As hopeful as we are for an authentic portrait of Anne Boleyn, there are indications to the contrary upon first glance. While the young woman's appearance - her long face and her brown hair - appear to match what we know of Anne, her costume is problematic. The sitter wears a hood of a style belonging to the early 1500's. It is comparable to one worn by Anne of Brittany, Queen of France (1477-1514).
Of course Anne could have been painted at a young age nonetheless, however a thorough search for this portrait indicated otherwise.
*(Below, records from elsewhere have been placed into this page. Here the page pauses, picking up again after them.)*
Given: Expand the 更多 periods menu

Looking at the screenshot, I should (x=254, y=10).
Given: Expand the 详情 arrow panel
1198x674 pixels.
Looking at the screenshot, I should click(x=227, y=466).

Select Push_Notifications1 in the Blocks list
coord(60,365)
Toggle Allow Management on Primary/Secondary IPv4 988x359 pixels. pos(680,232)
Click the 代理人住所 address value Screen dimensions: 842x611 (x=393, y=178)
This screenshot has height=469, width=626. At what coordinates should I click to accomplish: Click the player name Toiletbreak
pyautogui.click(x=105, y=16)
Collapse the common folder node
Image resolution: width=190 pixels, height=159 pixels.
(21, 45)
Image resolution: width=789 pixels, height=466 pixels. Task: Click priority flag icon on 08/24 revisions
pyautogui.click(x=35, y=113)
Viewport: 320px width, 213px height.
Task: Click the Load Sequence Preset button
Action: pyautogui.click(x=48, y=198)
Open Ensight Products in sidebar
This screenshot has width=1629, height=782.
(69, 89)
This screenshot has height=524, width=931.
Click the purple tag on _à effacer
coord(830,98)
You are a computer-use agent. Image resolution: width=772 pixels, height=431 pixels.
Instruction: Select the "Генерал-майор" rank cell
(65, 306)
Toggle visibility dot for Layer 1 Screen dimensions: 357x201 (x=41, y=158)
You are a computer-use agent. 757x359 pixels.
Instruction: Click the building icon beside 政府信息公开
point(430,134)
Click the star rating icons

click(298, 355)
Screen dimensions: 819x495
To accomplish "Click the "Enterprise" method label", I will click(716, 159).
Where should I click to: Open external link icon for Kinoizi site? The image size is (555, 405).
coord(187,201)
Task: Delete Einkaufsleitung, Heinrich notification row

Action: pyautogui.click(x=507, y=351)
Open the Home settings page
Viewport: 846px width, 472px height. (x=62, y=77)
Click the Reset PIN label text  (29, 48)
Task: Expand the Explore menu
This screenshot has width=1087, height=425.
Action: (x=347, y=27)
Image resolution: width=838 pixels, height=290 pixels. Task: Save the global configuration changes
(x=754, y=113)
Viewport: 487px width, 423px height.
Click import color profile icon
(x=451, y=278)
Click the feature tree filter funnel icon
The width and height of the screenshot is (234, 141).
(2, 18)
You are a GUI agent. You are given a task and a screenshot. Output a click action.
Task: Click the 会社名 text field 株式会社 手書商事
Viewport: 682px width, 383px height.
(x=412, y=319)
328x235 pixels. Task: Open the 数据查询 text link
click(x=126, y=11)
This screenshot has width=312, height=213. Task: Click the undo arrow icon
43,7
The sitter is in fact Isabella of Austria (1501-1526), a sister of the Emperor Charles V. The portrait hangs in the Czartoryskich Museum in Krakow, Poland, and was painted in about 1514/1515.
|Isabella of Austria by an Unknown Artist|
The painting in its current state, as shown on the Czartoryskich Museum's web site, does not include the inscription 'Anna de Boulen'. The picture appears to be the same as the one reproduced in the Moynahan book, and it can only be supposed that the inscription, deemed a later addition and an inaccurate one at that, was subsequently removed by the Czartoryskich Museum.
And thus our search for Anne Boleyn continues...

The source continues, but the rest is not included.